In the present case, DeLoach must make two showings. First, DeLoach must demonstrate that he disclosed information to an official of DOE or to WSRC that he believed in good faith evidenced a substantial and specific danger to employees or public health or safety. See 10 C.F.R. § 708.5(a)(1)(ii); 10 C.F.R. § 708.9(d). If DeLoach fails to meet this threshold burden, his claim must be denied. If DeLoach meets this burden, he must next prove that his disclosure was a contributing factor to his termination. 10 C.F.R. § 708.9(d); see Helen Gaidine Oglesbee, 24 DOE ¶ 87,507 (1994) (Oglesbee).
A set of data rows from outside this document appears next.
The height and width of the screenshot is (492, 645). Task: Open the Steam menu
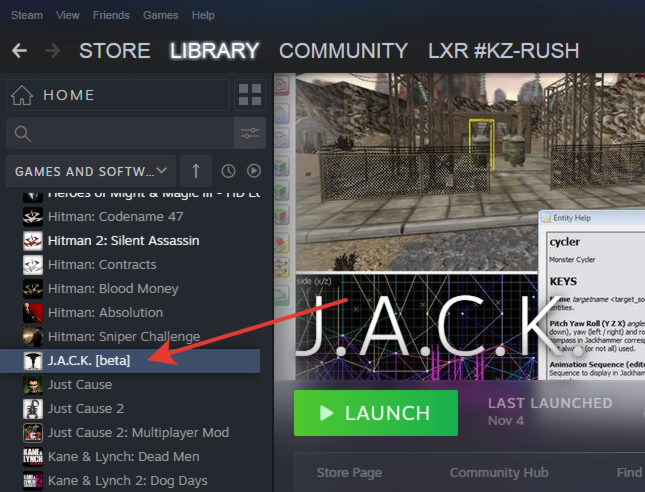25,15
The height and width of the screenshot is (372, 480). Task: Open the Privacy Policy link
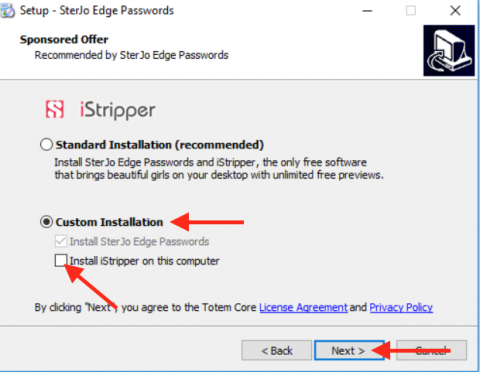pyautogui.click(x=401, y=307)
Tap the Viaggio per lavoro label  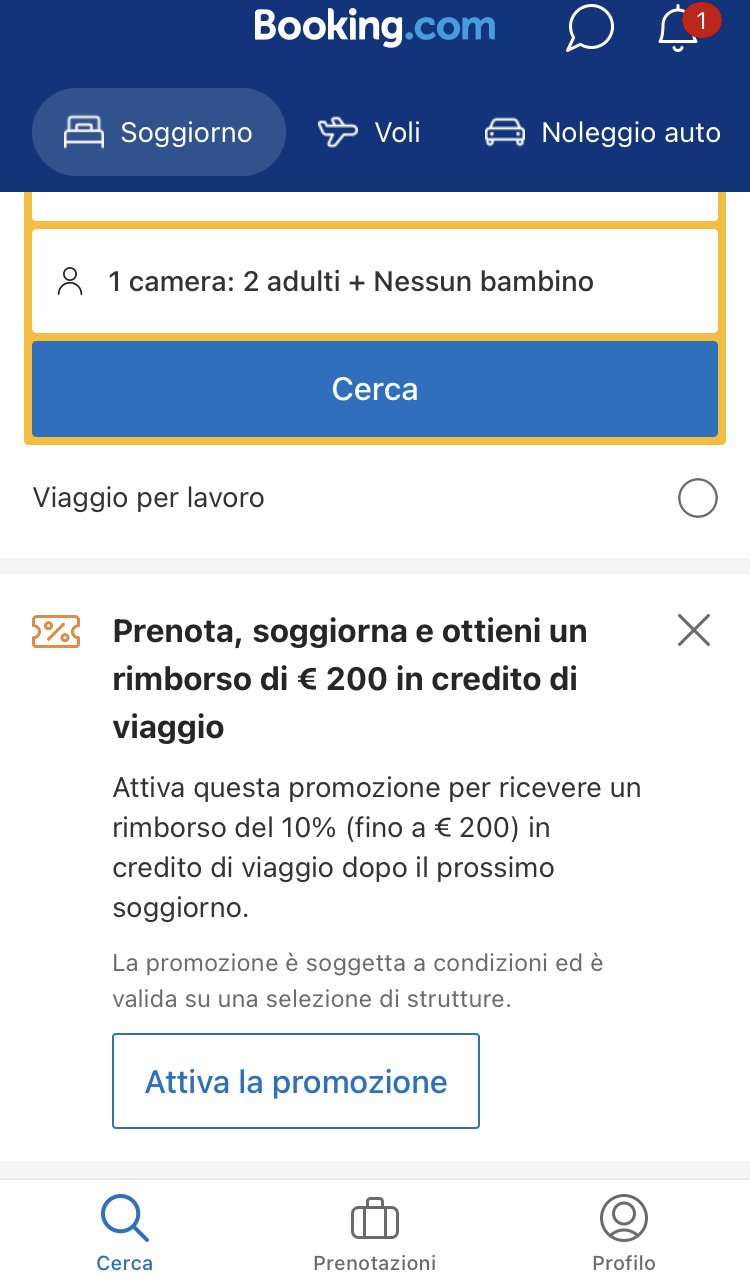click(x=149, y=498)
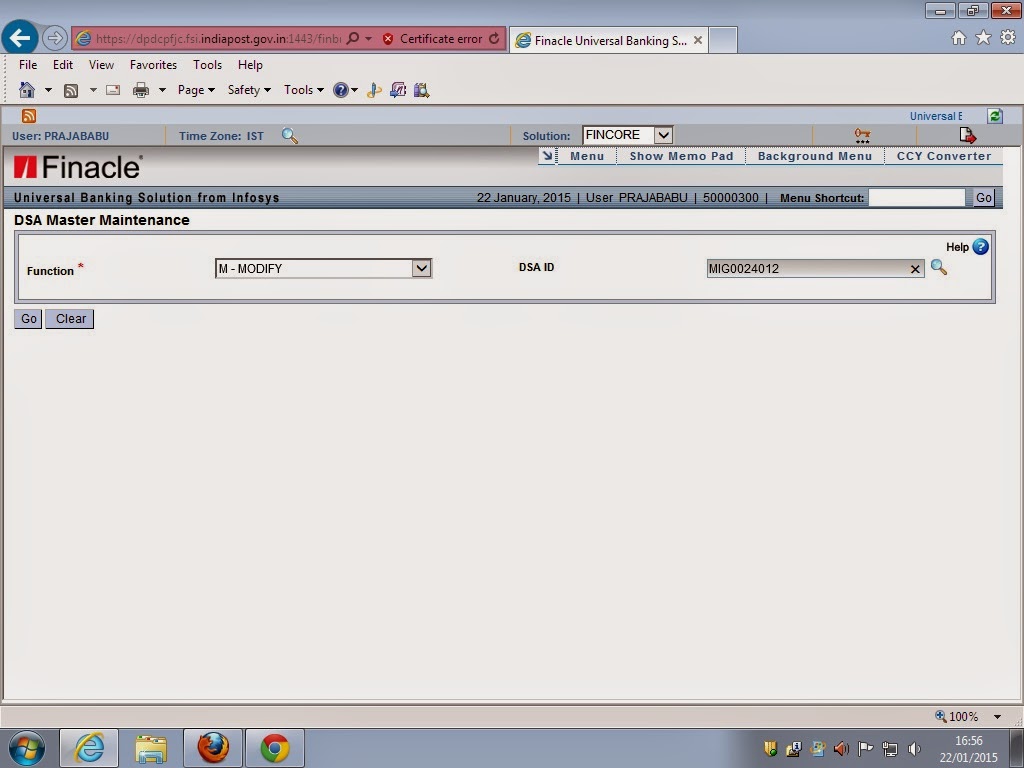This screenshot has height=768, width=1024.
Task: Clear the DSA ID field with the X icon
Action: pyautogui.click(x=915, y=268)

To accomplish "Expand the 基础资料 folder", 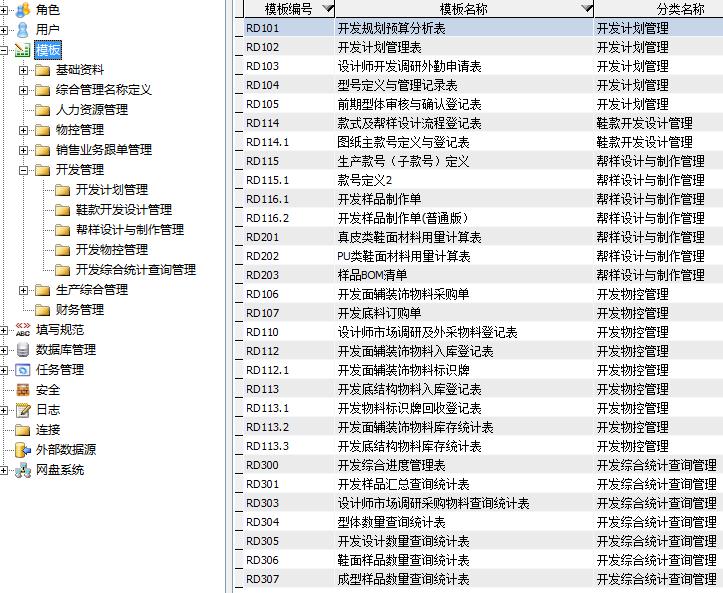I will click(x=23, y=70).
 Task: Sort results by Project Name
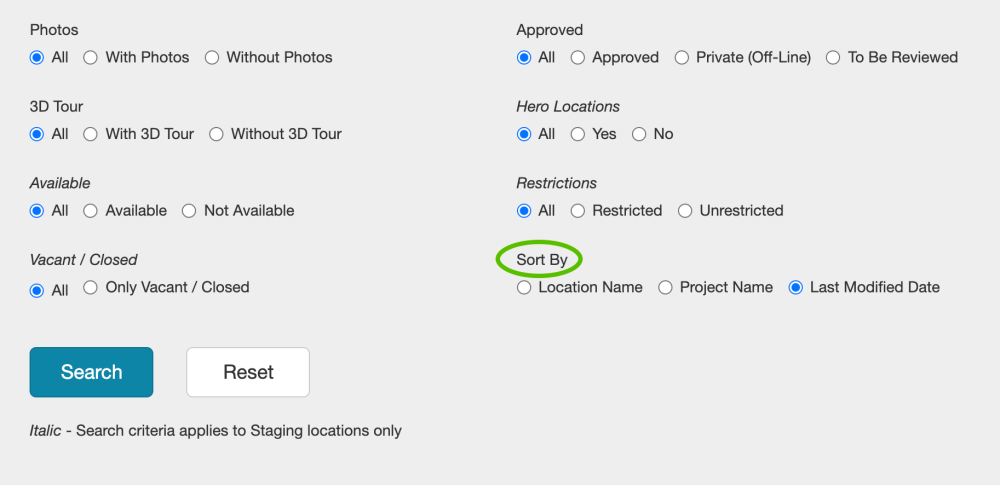point(665,288)
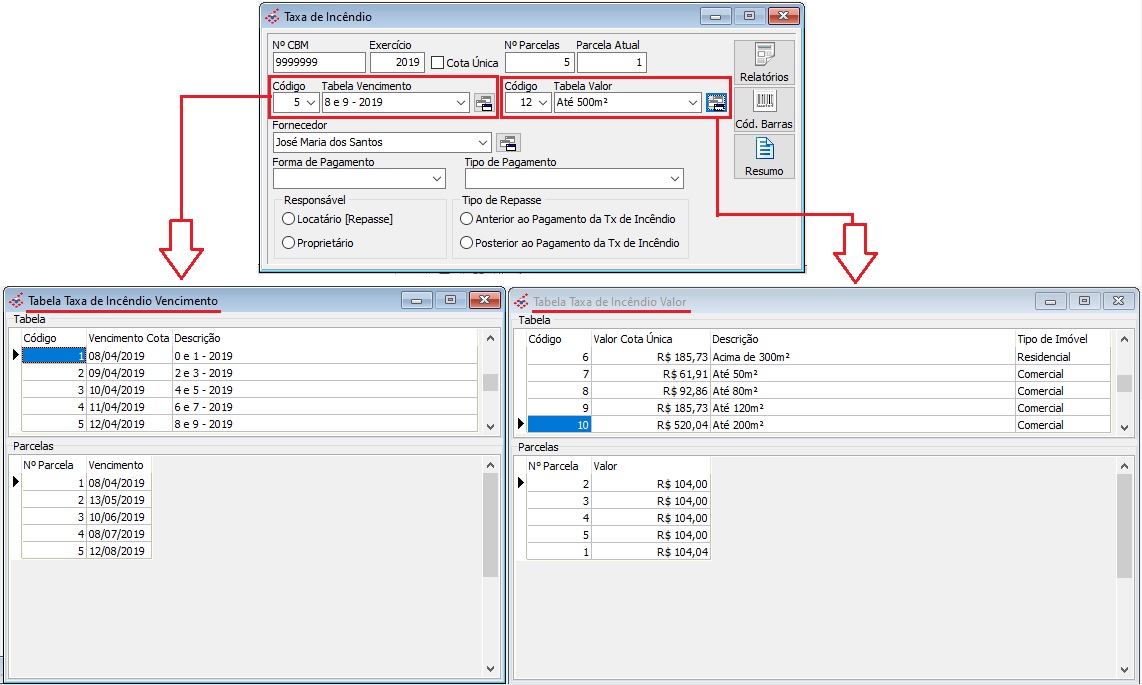
Task: Click the Nº CBM input field
Action: point(318,63)
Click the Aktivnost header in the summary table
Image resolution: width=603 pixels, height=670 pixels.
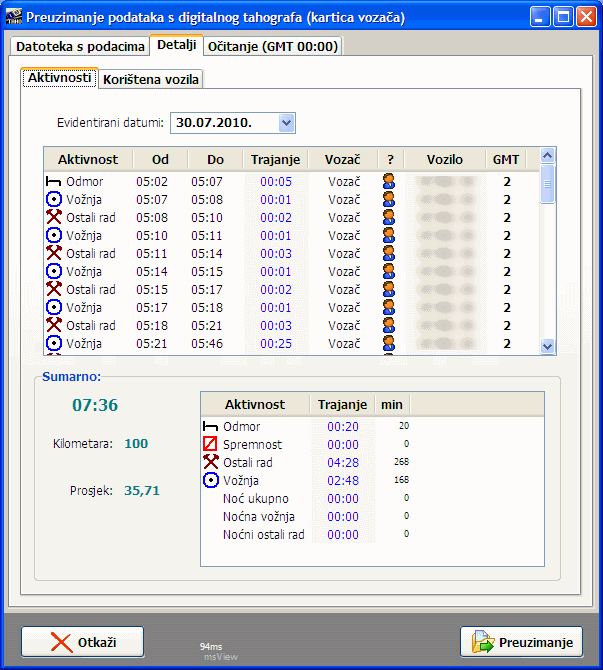tap(255, 405)
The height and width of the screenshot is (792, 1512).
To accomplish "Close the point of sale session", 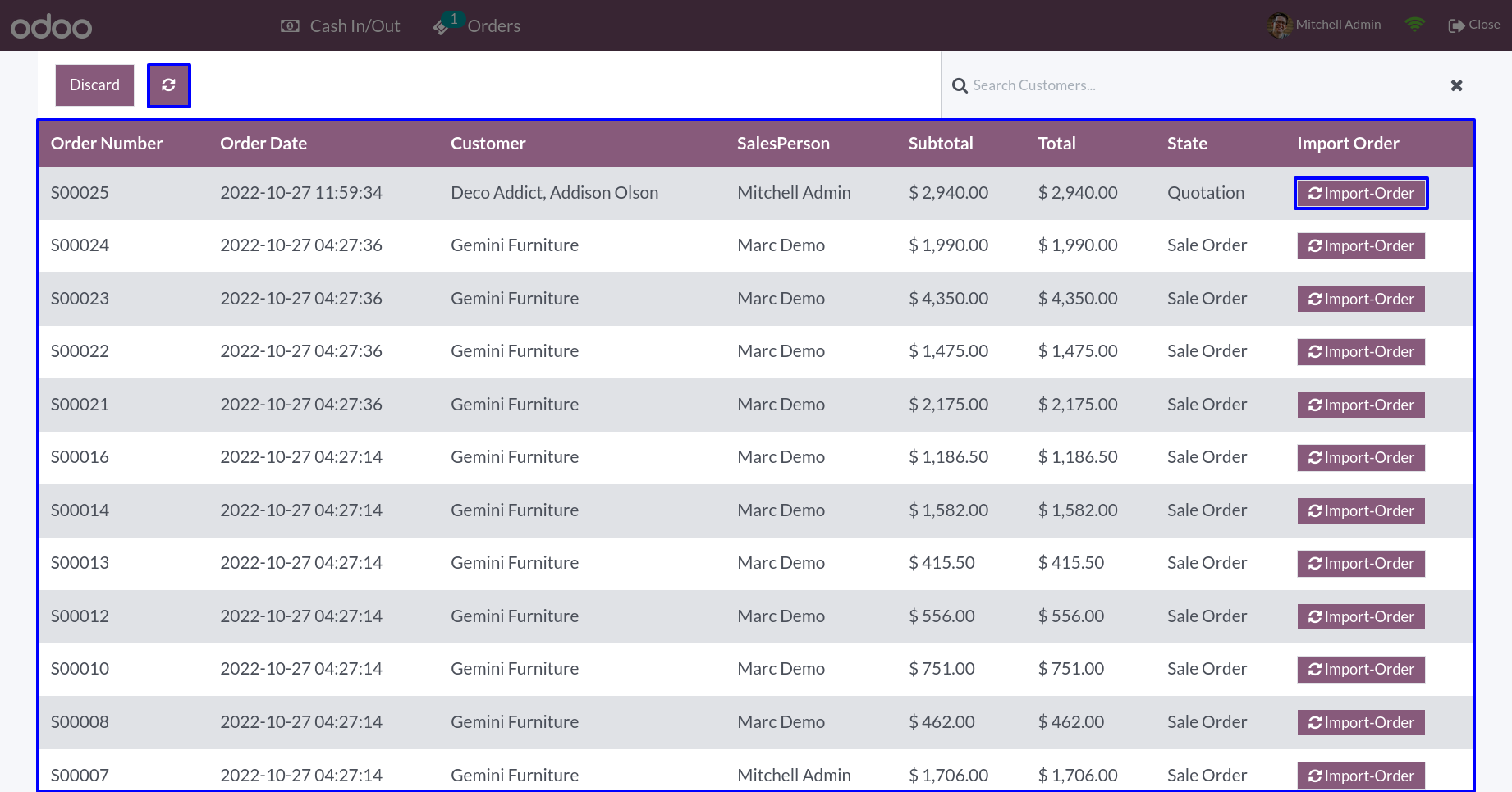I will [1474, 25].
B. The Contractor's Burden

If DeLoach meets his burden as set forth above, the burden then shifts to WSRC. The regulations require WSRC to prove by "clear and convincing" evidence that the company would have terminated DeLoach even if DeLoach had not made protected disclosures. "Clear and convincing" evidence is a much more stringent standard than "a preponderance of the evidence"; it requires a degree of persuasion higher than mere preponderance of the evidence, but less than "beyond a reasonable doubt." See Hopkins, 737 F. Supp. at 1204 n.3.

III. Analysis

The parties contest many of the facts in this case. My findings of fact set forth below are based on (1) the entire record developed in the case, including the OCEP investigative file, all documents submitted by the parties and the transcript of the December 17, 1996 hearing and (2) my observations of the witnesses' demeanor at the hearing and my determinations regarding those witnesses' credibility.

After reviewing the entire record in this case, and considering the credibility of the witnesses who testified at the hearing, I conclude that DeLoach has shown by a preponderance of evidence that he disclosed information that he believed in good faith evidenced substantial and specific dangers to health and safety. I further conclude, however, that WSRC has proven by clear and convincing evidence that it would have terminated DeLoach even if DeLoach had not made protected disclosures to WSRC. Accordingly, I find that DeLoach is not entitled to relief under 10 C.F.R. Part 708.

A. Alleged Disclosures

As mentioned earlier, DeLoach alleges that he made a number of disclosures to WSRC officials between the time that WSRC assumed the contract to manage Savannah River in April 1989 and his termination in March 1993. DeLoach also made sixteen Quality Improvement Safety Suggestions (QISS), some of which relate to the same matters he contends were protected disclosures. Hearing Ex. 7.(4) One of the QISSs relates to DeLoach's complaint in 1990 that oil drums were leaking onto the ground. DeLoach testified that when building facility manager Wyatt Clark refused to address the problem, he called the state Department of Health and Environmental Control, which he said ordered WSRC to fix the problem. See Hearing Tr. at 16, 22-27. According to DeLoach, Clark then implemented DeLoach's suggestion to prevent the oil drums from leaking. DeLoach's allegation of having made this disclosure is confirmed by the record of his report to the WSRC Employee Concerns Office and by records of his QISS. See Hearing Exs. 6 and 7.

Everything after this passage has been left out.